▶ Task instructions
Whatever the records contain, reproduce all of them exactly.

▶ Available records
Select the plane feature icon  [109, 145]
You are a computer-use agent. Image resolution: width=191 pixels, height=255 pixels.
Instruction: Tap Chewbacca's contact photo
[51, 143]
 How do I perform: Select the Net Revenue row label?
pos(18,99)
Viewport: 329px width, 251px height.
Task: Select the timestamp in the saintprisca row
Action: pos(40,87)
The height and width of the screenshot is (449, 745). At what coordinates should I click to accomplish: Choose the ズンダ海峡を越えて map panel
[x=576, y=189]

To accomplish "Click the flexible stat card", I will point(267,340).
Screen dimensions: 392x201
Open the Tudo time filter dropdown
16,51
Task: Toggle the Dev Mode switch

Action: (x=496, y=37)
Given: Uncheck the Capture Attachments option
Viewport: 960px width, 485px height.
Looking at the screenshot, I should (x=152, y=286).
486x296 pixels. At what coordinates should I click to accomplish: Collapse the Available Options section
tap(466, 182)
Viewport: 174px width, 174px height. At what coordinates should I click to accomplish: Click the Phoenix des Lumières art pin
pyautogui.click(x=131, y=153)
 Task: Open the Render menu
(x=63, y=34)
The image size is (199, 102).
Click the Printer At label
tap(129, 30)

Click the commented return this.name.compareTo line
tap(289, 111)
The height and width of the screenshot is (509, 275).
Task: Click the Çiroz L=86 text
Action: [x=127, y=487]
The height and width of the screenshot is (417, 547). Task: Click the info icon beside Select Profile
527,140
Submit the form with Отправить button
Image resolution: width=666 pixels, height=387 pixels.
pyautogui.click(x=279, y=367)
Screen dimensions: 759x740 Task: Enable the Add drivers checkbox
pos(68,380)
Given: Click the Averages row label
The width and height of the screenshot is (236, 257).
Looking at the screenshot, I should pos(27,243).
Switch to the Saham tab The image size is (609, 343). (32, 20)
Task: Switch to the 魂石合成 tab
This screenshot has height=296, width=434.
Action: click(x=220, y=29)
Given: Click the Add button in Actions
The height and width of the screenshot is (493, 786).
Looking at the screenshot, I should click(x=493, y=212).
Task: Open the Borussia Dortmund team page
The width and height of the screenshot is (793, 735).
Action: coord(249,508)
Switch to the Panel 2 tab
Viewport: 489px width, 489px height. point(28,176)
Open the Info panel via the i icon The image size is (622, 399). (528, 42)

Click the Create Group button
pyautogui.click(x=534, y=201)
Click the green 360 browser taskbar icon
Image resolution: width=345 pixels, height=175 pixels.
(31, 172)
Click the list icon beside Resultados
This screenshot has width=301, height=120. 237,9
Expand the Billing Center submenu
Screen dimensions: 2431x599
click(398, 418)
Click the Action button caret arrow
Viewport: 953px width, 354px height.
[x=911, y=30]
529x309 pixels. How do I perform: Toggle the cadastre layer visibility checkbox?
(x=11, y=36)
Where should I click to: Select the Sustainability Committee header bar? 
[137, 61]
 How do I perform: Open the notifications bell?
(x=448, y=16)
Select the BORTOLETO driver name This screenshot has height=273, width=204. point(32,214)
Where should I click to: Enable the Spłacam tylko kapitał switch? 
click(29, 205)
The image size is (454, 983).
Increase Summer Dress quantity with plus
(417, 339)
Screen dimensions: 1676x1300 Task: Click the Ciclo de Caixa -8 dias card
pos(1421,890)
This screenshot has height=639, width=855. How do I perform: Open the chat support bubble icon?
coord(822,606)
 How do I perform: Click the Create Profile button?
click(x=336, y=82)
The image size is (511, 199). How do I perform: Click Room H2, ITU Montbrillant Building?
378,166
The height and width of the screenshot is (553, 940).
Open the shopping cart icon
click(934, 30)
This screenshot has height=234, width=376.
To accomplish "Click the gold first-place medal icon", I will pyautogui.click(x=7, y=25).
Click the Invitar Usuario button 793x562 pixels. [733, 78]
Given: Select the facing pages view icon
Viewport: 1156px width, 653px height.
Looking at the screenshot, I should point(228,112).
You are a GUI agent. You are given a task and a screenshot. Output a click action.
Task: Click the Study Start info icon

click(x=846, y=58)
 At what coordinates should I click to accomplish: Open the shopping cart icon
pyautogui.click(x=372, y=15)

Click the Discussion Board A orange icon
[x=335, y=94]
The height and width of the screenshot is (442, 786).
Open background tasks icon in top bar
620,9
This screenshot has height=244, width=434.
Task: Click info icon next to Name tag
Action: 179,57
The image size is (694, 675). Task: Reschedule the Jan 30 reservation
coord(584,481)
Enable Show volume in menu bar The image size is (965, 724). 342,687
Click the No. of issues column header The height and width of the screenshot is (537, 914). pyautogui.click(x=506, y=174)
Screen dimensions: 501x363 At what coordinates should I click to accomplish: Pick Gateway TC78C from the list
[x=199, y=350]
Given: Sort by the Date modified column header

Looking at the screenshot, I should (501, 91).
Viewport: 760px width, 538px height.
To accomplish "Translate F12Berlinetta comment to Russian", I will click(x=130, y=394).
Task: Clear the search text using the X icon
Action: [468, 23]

▶ Solution to this exercise
Select the plane feature icon  [109, 145]
You are a computer-use agent. Image resolution: width=191 pixels, height=255 pixels.
Instruction: Tap Chewbacca's contact photo
[51, 143]
 How do I perform: Select the Net Revenue row label?
pos(18,99)
Viewport: 329px width, 251px height.
Task: Select the timestamp in the saintprisca row
Action: pos(40,87)
The height and width of the screenshot is (449, 745). At what coordinates should I click to accomplish: Choose the ズンダ海峡を越えて map panel
[x=576, y=189]

To accomplish "Click the flexible stat card", I will point(267,340).
Screen dimensions: 392x201
Open the Tudo time filter dropdown
16,51
Task: Toggle the Dev Mode switch

Action: (x=496, y=37)
Given: Uncheck the Capture Attachments option
Viewport: 960px width, 485px height.
Looking at the screenshot, I should (x=152, y=286).
486x296 pixels. At what coordinates should I click to accomplish: Collapse the Available Options section
tap(466, 182)
Viewport: 174px width, 174px height. At what coordinates should I click to accomplish: Click the Phoenix des Lumières art pin
pyautogui.click(x=131, y=153)
 Task: Open the Render menu
(x=63, y=34)
The image size is (199, 102).
Click the Printer At label
tap(129, 30)

Click the commented return this.name.compareTo line
tap(289, 111)
The height and width of the screenshot is (509, 275).
Task: Click the Çiroz L=86 text
Action: [x=127, y=487]
The height and width of the screenshot is (417, 547). Task: Click the info icon beside Select Profile
527,140
Submit the form with Отправить button
Image resolution: width=666 pixels, height=387 pixels.
pyautogui.click(x=279, y=367)
Screen dimensions: 759x740 Task: Enable the Add drivers checkbox
pos(68,380)
Given: Click the Averages row label
The width and height of the screenshot is (236, 257).
Looking at the screenshot, I should pos(27,243).
Switch to the Saham tab The image size is (609, 343). (32, 20)
Task: Switch to the 魂石合成 tab
This screenshot has height=296, width=434.
Action: click(x=220, y=29)
Given: Click the Add button in Actions
The height and width of the screenshot is (493, 786).
Looking at the screenshot, I should click(x=493, y=212).
Task: Open the Borussia Dortmund team page
The width and height of the screenshot is (793, 735).
Action: coord(249,508)
Switch to the Panel 2 tab
Viewport: 489px width, 489px height. point(28,176)
Open the Info panel via the i icon The image size is (622, 399). (528, 42)

Click the Create Group button
pyautogui.click(x=534, y=201)
Click the green 360 browser taskbar icon
Image resolution: width=345 pixels, height=175 pixels.
(31, 172)
Click the list icon beside Resultados
This screenshot has width=301, height=120. 237,9
Expand the Billing Center submenu
Screen dimensions: 2431x599
click(398, 418)
Click the Action button caret arrow
Viewport: 953px width, 354px height.
[x=911, y=30]
529x309 pixels. How do I perform: Toggle the cadastre layer visibility checkbox?
(x=11, y=36)
Where should I click to: Select the Sustainability Committee header bar? 
[137, 61]
 How do I perform: Open the notifications bell?
(x=448, y=16)
Select the BORTOLETO driver name This screenshot has height=273, width=204. point(32,214)
Where should I click to: Enable the Spłacam tylko kapitał switch? 
click(29, 205)
The image size is (454, 983).
Increase Summer Dress quantity with plus
(417, 339)
Screen dimensions: 1676x1300 Task: Click the Ciclo de Caixa -8 dias card
pos(1421,890)
This screenshot has height=639, width=855. How do I perform: Open the chat support bubble icon?
coord(822,606)
 How do I perform: Click the Create Profile button?
click(x=336, y=82)
The image size is (511, 199). How do I perform: Click Room H2, ITU Montbrillant Building?
378,166
The height and width of the screenshot is (553, 940).
Open the shopping cart icon
click(934, 30)
This screenshot has height=234, width=376.
To accomplish "Click the gold first-place medal icon", I will pyautogui.click(x=7, y=25).
Click the Invitar Usuario button 793x562 pixels. [733, 78]
Given: Select the facing pages view icon
Viewport: 1156px width, 653px height.
Looking at the screenshot, I should point(228,112).
You are a GUI agent. You are given a task and a screenshot. Output a click action.
Task: Click the Study Start info icon

click(x=846, y=58)
 At what coordinates should I click to accomplish: Open the shopping cart icon
pyautogui.click(x=372, y=15)

Click the Discussion Board A orange icon
[x=335, y=94]
The height and width of the screenshot is (442, 786).
Open background tasks icon in top bar
620,9
This screenshot has height=244, width=434.
Task: Click info icon next to Name tag
Action: 179,57
The image size is (694, 675). Task: Reschedule the Jan 30 reservation
coord(584,481)
Enable Show volume in menu bar The image size is (965, 724). 342,687
Click the No. of issues column header The height and width of the screenshot is (537, 914). pyautogui.click(x=506, y=174)
Screen dimensions: 501x363 At what coordinates should I click to accomplish: Pick Gateway TC78C from the list
[x=199, y=350]
Given: Sort by the Date modified column header

Looking at the screenshot, I should (501, 91).
Viewport: 760px width, 538px height.
To accomplish "Translate F12Berlinetta comment to Russian", I will click(x=130, y=394).
Task: Clear the search text using the X icon
Action: [468, 23]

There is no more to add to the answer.